一時間が経って、葱油餅作りを再開した。寝かせた生地を麺棒で薄く伸ばしてもらう。その間に青葱を切る。伸ばした生地にサラダ油を塗り、小口切りにした青葱を散らして、巻く。ロール状になった生地を渦巻のように巻いて、巻いた生地を押しつぶし、さらに麺棒で伸ばしてもらう。麺棒を扱う无限大人の手つきは力強くて、腕まくりをした腕の筋肉に力が入るのが見て取れた。伸ばした生地をフライパンで焼く。これは私の仕事だ。焦げ目がついてくると、いい匂いが部屋に漂ってきた。
「早く食べたいな」
「小黒と一緒に食べてくださいね」
「うん。君のおかげでちゃんとしたものが作れたよ」
「ふふ。小黒、美味しいって言ってくれるかな」
「ああ。感想を後で伝えるよ」
「楽しみにしていますね」
焼きあがった葱油餅は切り分けてタッパーに入れ、私たちは別に買っておいた饅頭と一緒にお茶を飲んだ。
「仕事は今まで通りなのか?」
「はい。同じ部署に入れてもらいました」
「そうか。館の妖精たちも安心だろう」
「みんなのために、もっと頑張りますね」
「だが、日本の者たちは惜しがっただろう」
「そうですね……みんな、私がいないと寂しくなるって、言ってくれました。でも、快く送り出してくれて……感謝しかないです」
「そうか。それは責任重大だ」
「え?」
「君をもらい受けたからには、大切にすると誓おう」
「无限大人……」
そんなことを言ってもらえるなんて思わなくて、涙が溢れてくる。无限大人は肩を揺らし、泣き崩れる私の肩を抱きしめてくれた。

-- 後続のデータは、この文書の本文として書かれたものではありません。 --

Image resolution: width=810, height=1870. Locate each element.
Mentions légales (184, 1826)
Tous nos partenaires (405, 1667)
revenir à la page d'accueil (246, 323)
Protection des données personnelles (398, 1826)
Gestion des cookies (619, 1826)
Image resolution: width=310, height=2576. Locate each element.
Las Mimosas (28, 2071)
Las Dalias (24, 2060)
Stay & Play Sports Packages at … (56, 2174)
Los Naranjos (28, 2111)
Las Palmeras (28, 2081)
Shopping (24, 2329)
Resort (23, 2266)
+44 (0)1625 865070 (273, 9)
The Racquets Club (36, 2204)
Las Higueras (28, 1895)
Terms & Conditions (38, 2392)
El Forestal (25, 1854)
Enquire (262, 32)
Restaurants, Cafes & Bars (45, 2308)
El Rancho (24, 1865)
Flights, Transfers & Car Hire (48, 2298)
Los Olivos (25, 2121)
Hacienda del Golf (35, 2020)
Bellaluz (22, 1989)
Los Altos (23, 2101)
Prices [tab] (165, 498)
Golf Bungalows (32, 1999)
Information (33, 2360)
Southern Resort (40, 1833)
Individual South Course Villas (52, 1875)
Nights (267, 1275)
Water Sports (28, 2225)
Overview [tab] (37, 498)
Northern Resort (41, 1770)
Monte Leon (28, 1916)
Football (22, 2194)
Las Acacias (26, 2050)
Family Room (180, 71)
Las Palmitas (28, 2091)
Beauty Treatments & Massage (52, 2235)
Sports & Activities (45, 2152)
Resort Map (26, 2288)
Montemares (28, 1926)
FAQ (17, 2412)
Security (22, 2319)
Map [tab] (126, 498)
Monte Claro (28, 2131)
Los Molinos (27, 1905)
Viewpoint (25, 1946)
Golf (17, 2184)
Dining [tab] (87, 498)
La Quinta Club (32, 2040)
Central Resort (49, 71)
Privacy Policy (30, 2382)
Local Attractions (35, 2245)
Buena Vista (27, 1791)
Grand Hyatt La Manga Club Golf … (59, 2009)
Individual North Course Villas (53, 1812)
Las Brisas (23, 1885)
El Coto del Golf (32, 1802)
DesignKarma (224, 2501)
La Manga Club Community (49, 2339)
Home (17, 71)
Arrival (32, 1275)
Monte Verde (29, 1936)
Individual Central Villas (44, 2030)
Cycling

「こうして、今君が腕の中にいてくれる。それが、たまらなく嬉しい」
「私もです……」
ついこの間まで絶望していたなんて嘘みたいだ。こんなに幸せいっぱいでいいんだろうかと思ってしまうくらい、満たされている。好きと言ったら微笑んで受け止めてくれ、深い愛情を返してくれる。それがこれからも続いていくなんて素晴らしい未来だ。
これから、この人とこの地で生きていく。